### Your goal
Which lines run from the line containing "Where should I click to: Select the İmsak" through the end of the records below? Reproduce them exactly, and nothing else.

### Source material
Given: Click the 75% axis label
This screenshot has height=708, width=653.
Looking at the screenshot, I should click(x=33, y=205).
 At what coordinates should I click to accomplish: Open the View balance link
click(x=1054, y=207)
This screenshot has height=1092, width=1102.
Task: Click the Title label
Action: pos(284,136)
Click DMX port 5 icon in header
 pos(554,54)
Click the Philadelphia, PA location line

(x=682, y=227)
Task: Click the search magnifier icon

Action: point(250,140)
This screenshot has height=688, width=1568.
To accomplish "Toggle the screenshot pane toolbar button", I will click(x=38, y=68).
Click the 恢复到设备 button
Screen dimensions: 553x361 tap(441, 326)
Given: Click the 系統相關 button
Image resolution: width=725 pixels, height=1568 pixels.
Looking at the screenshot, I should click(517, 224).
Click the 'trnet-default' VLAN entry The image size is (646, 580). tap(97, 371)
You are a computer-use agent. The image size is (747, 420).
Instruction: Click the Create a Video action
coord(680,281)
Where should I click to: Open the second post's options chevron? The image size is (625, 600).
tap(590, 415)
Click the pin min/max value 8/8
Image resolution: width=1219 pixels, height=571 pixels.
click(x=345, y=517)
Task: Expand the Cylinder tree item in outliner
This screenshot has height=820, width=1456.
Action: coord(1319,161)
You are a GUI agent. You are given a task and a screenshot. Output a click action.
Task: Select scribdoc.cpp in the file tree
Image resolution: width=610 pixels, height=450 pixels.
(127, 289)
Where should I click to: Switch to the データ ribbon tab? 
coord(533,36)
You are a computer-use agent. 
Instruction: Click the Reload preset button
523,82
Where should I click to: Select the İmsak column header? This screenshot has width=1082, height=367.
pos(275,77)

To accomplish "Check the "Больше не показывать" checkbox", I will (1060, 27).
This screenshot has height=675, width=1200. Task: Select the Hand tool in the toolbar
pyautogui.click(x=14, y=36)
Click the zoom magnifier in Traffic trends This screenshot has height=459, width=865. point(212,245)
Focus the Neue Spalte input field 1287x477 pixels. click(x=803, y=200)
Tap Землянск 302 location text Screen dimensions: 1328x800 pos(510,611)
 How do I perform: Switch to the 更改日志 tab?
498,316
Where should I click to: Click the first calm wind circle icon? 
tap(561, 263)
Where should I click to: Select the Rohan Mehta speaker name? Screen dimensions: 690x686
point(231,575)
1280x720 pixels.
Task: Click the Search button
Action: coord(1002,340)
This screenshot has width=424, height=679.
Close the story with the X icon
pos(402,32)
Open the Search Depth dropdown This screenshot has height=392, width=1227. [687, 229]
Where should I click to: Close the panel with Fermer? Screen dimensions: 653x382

### Result for this exercise
Where should I click to: Select the İmsak column header? This screenshot has width=1082, height=367.
pos(275,77)

To accomplish "Check the "Больше не показывать" checkbox", I will (1060, 27).
This screenshot has height=675, width=1200. Task: Select the Hand tool in the toolbar
pyautogui.click(x=14, y=36)
Click the zoom magnifier in Traffic trends This screenshot has height=459, width=865. point(212,245)
Focus the Neue Spalte input field 1287x477 pixels. click(x=803, y=200)
Tap Землянск 302 location text Screen dimensions: 1328x800 pos(510,611)
 How do I perform: Switch to the 更改日志 tab?
498,316
Where should I click to: Click the first calm wind circle icon? 
tap(561, 263)
Where should I click to: Select the Rohan Mehta speaker name? Screen dimensions: 690x686
point(231,575)
1280x720 pixels.
Task: Click the Search button
Action: coord(1002,340)
This screenshot has width=424, height=679.
Close the story with the X icon
pos(402,32)
Open the Search Depth dropdown This screenshot has height=392, width=1227. [687, 229]
Where should I click to: Close the panel with Fermer? Screen dimensions: 653x382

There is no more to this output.